→ WHAT IS REQUIRED: Only the lines below from the one that holds "Screen dimensions: 681x806" through the one that holds "Image resolution: width=553" should appear in the answer, copied exactly, end lines included and pictures omitted.

→ EXTRACTED DATA:
□ □ □ □ □

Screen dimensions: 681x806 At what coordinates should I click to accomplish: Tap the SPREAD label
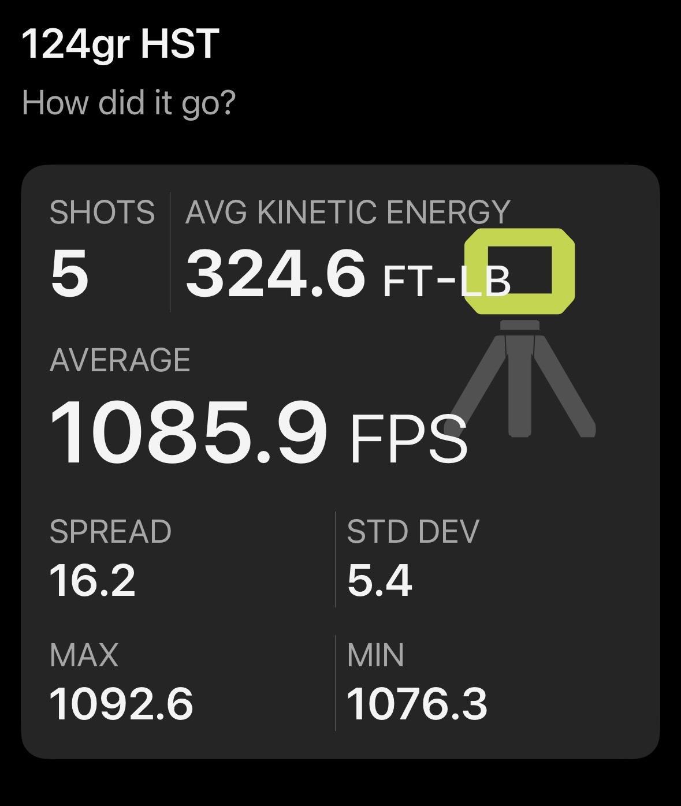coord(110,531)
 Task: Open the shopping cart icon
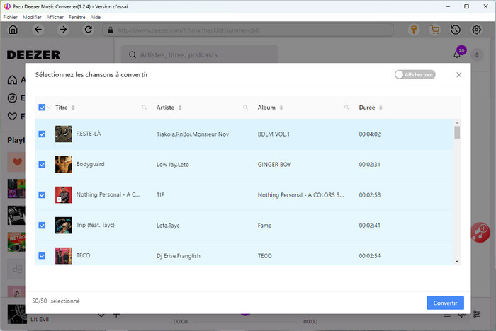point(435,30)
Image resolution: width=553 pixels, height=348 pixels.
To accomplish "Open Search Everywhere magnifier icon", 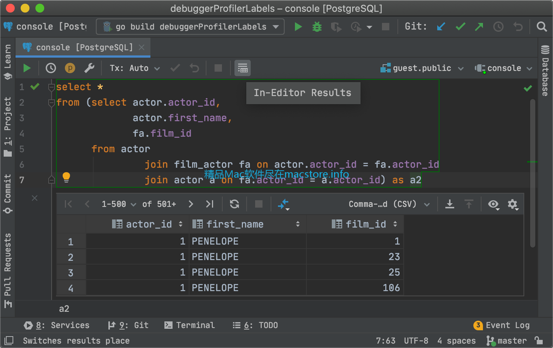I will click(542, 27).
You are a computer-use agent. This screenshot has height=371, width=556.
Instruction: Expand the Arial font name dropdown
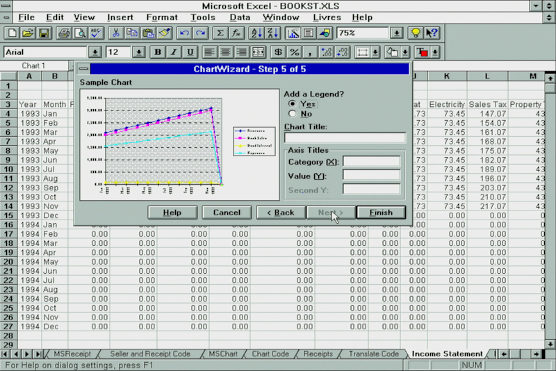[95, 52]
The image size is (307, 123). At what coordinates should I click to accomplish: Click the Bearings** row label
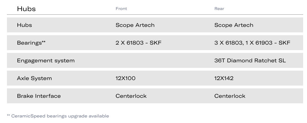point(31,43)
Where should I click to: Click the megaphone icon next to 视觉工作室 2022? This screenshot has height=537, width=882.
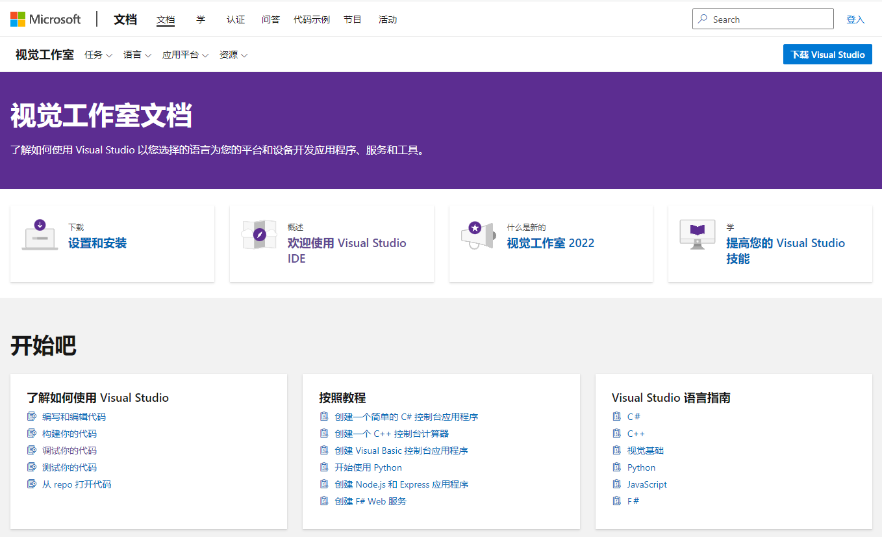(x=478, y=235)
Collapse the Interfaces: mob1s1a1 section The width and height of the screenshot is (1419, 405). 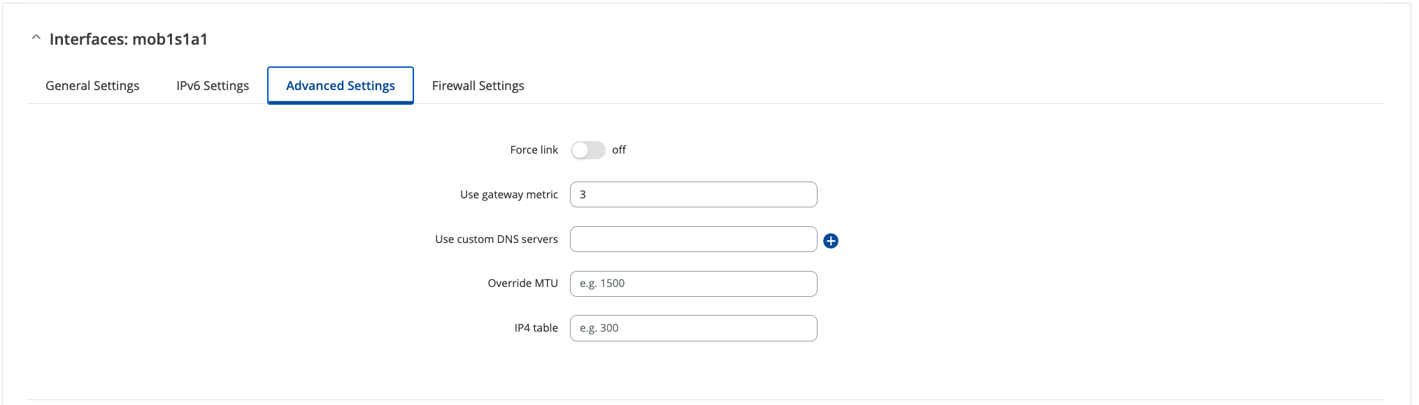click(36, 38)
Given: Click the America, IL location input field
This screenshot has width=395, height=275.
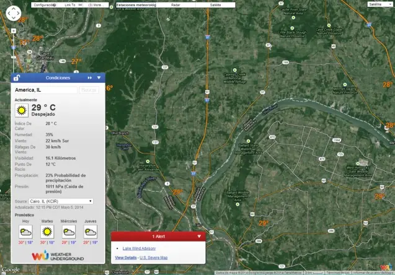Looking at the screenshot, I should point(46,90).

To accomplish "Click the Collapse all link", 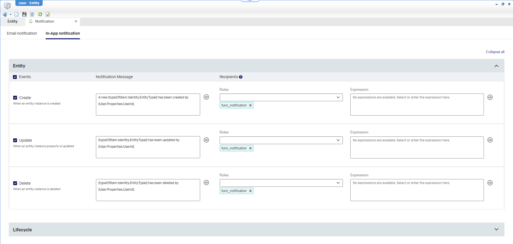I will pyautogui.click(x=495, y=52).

□ □ □ □ □

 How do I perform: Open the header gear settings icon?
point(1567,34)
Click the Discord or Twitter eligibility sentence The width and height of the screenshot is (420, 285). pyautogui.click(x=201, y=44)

□ □ □ □ □

→ OUTPUT:
Screen dimensions: 681x806 At what coordinates should I click to accomplish: Tap the SPREAD label
coord(110,531)
 Task: Open the shopping cart icon
point(435,30)
Image resolution: width=553 pixels, height=348 pixels.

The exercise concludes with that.